West Campus High graduate Aziza Williams didn’t feel safe at her high school as a Black student ultimately negatively affecting her mental health. Russell Stiger II, OBSERVER
The light was always too bright in Room B214. Heaven’Le James, a freshman at John F. Kennedy High School, sat in the second row, clutching a mechanical pencil with a snapped eraser and staring at a worksheet filled with numbers she couldn’t trust. Every 3 looked like an 8. Sixes flipped into nines. Math had always been a battle—one she began losing in elementary school—and now the battlefield felt like quicksand.
She raised her hand again, slowly. The teacher scanned the room, called on someone else. Heaven’le put her hand back down.
Home wasn’t a refuge from struggle either. In high school she lost her grandmother and great-grandfather in close succession. Her family moved in to care for her great-grandfather while he was on life support. Every day was a balancing act between mourning and survival.
By the time she asked for help with her academic struggles, her freshman year, it was already late. When Sacramento City Unified School District finally began evaluating her for an individualized education plan, nearly three years had passed.
“I continuously tried advocating for myself (to counselors) numerous times,” she said. “They really don’t care. They showed zero interest in me.”
According to James, the only time her cries for help were acknowledged was when her mother intervened. A guidance counselor told her that an online credit recovery program was full. Online credit recovery programs allow students to retake a missed or failed course to earn the credits needed to graduate
Her mother made a call and found out that wasn’t true. Heaven’Le was let in—but by then, the damage had already begun to calcify.

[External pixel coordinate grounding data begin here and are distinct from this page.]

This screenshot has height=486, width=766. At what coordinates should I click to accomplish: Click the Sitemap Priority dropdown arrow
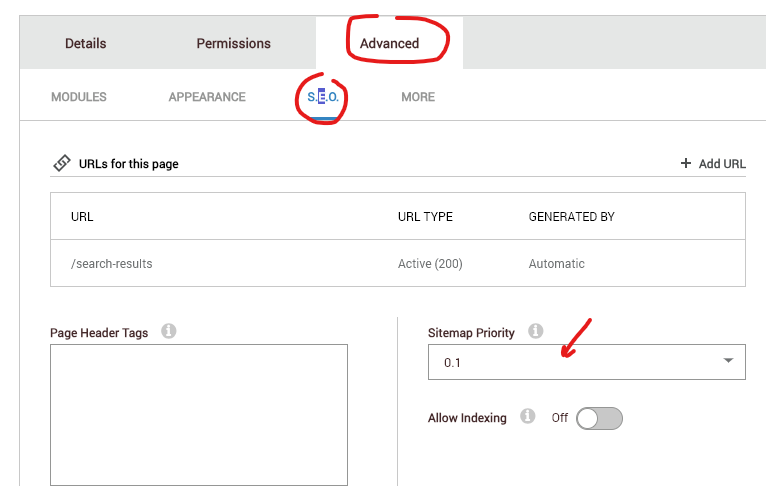pos(728,361)
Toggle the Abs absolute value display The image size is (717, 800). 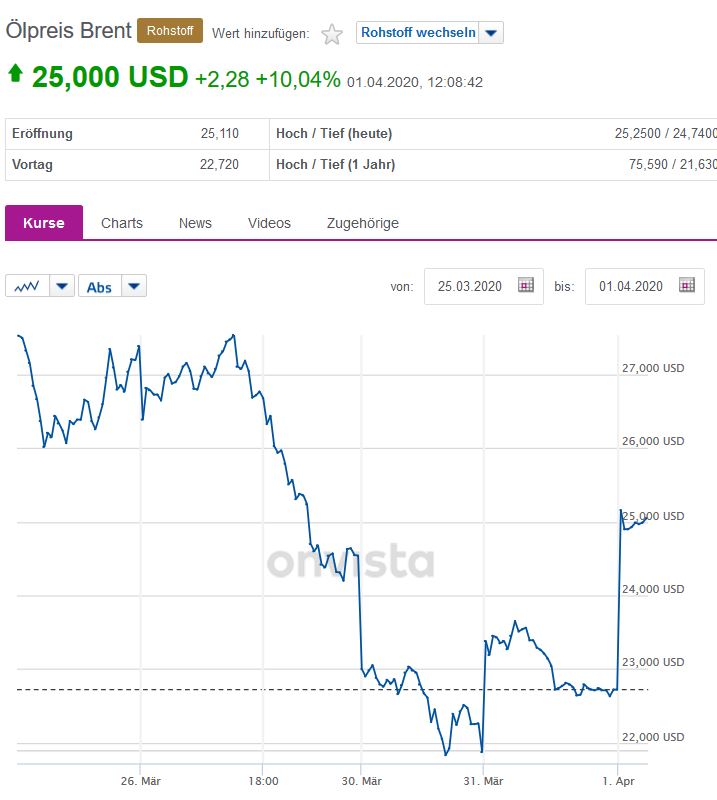point(100,287)
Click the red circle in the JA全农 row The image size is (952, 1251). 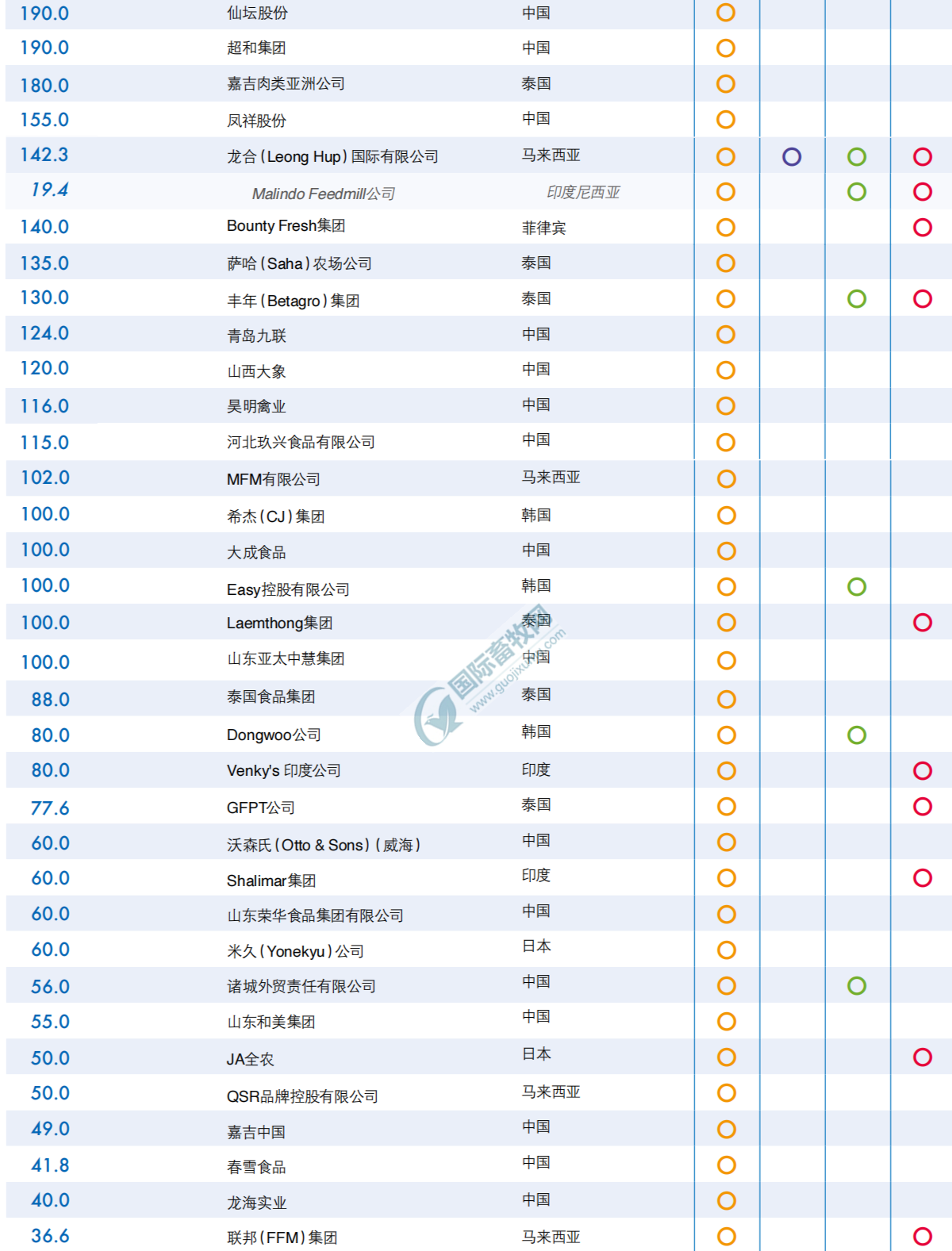coord(922,1057)
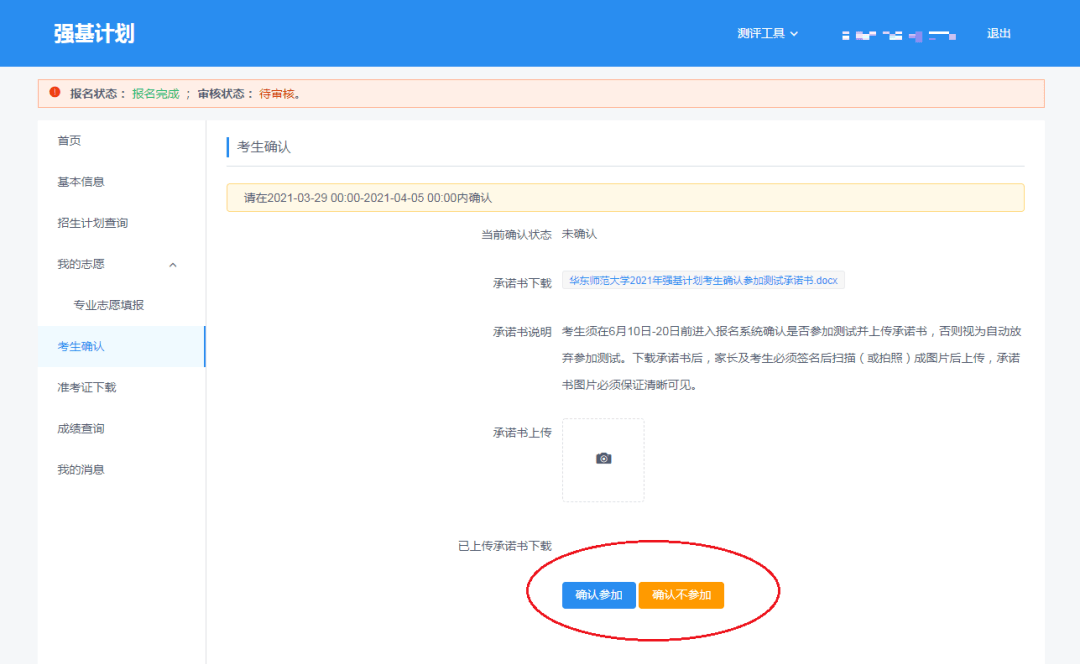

Meanwhile, she was being bullied—physically and emotionally. The harassment had followed her from elementary school. She remembers high school boys putting their hands on her, and no one stepping in to stop them.
“I never really had any friends in school,” Heaven’Le, now 19, said. “I’ve always been bullied—from elementary into high school. And it only got worse.”
Through all of this—her losses, her learning struggles, the weight of caregiving—no one from the school ever offered mental health support. At one point, a principal told her mother she would never graduate on time, insinuating that Williams didn’t care about her own future.
Racism at West Campus High
The message was loud, ugly, and spelled out in capital letters: the N-word spray-painted across the parking spot of Vice Principal Elysse Versher at West Campus High School, another Sac City Unified high school.

Azizia Williams now studies social work at Sacramento State while also advocating for change in her community. Russell Stiger II, OBSERVER
Aziza Williams saw it during her senior year, just after third period. At first, she thought it couldn’t be real—until it was all anyone could talk about. The Black students knew what it meant. Versher had just implemented a new dress code banning ripped jeans, short shorts, cleavage, and bare shoulders. Some students pushed back. But what started as frustration exploded into outright racism. And then it turned dangerous.
Soon after, an anonymous Instagram account surfaced. The posts mocked Black students with monkey imagery and racial slurs. Then things got even darker: someone posted Vice Principal Versher’s family with a monkey on it.
For Aziza, who had already lost her grandmother and great-grandmother that year, it was another kind of grief. Not just because of the cruelty, but because of what didn’t happen next. The school said nothing. No assembly. No apology. No acknowledgment of harm.
“We were scared,” she said. “What if our addresses were leaked next? Nobody even asked how we were doing.”
For years, West Campus had celebrated its academic rigor and success stories of alumni who went on to Stanford and UCLA. But Aziza and other Black students were invisible in those narratives. “It’s not a place that felt safe for Black students,” she said. “There were very few people who looked like me.”
Even discipline was uneven. “I had friends who were suspended for doing the same things white or Asian students got away with,” she said. “It was obvious.”
When Versher finally resigned—after revealing that the harassment had driven her to suicidal thoughts—there was still no real reckoning, according to Aziza. The culprit was never caught.
A lawsuit filed by Versher against the district was unsuccessful as the District was not found to have committed any wrongdoing and issued no financial payment directly to Versher
The Mental Health of Our Black Students
James’ and Williams’ struggles with mental health at school echo the challenges that young Black people face going to school throughout the region and the country.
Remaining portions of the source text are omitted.